Originally Posted by Krystal323
i voted 25%, even tho lots of times it's more or less depeding on circmstances.
Ditto. Dh and I both work full time. Plus I am also a grad student. Yet, I do the majority of the household chores: laundry (including washing the diapers), meal prep, sweeping, dusting, cleaning the bathroom, feeding/cleaning up after pets, and getting ds ready for daycare in the morning. DH helps with a few in-door chores, like occasionally washing his dress clothes for work, drying dishes while I wash them, and making 1-2 dinners each week. He will also sweep or clean the litter box (if I ask).
Chores we share half & half are: taking out the trash/recyclables, bathing ds, changing diapers, picking up toys, putting ds to bed.
Outside, we pretty much work as a team, but we have different tasks. He mows in summer and snow-blows in winter. I weed the gardens, manage the compost, pick up branches (we have many old trees around us) and do most of the planting. We both water plants (as needed).
When it comes to home improvement, we always
work together on those projects. In the past year we have: painted all the rooms, refinished the hardwood floor in our bedroom, replace the tub and tiled the bathroom, built two patios, replaced 4 light fixtures, replaced 7 windows, paint a shed, and there is probably more that I am forgetting at the moment.
This doesn't mean that dh doesn't help out at home. He spends a lot of time with ds in the morning and evening while I am doing chores or working on my dissertation. Before ds, we had a good balance dealing with chores. It has taken some slow adjustments after a baby and buying a house, but now we have a pretty good rhythm.

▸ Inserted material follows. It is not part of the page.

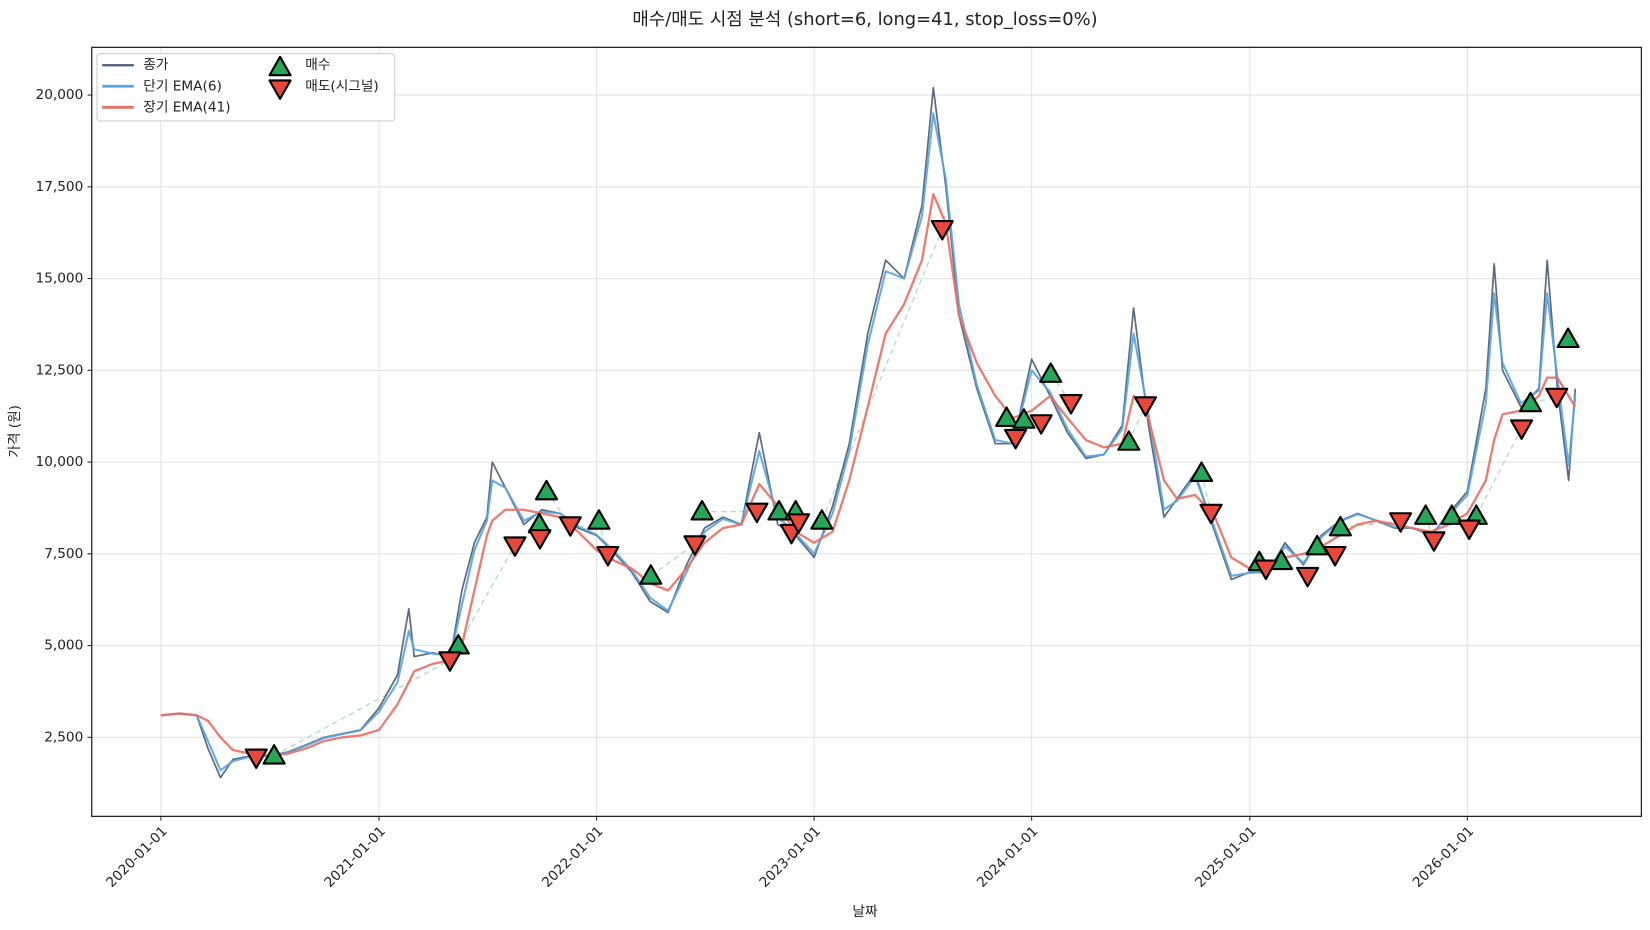  I want to click on legend-label: 매도(시그널), so click(342, 86).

The biggest thing I have learned after 8 years of marriage and a kid is 1) always complement your dh whenever he helps you, no matter how small (this makes him feel appreciated and will be more likely to tell you how much he appreciates what you do), 2) always ask for help when you feel overwhelmed
(men just don't tune into this like women do), 3) realize that he does
appreciate you, even if he forgets to tell you - sometimes you have to point out what you do ("did you notice that I did x today?") to get him to notice.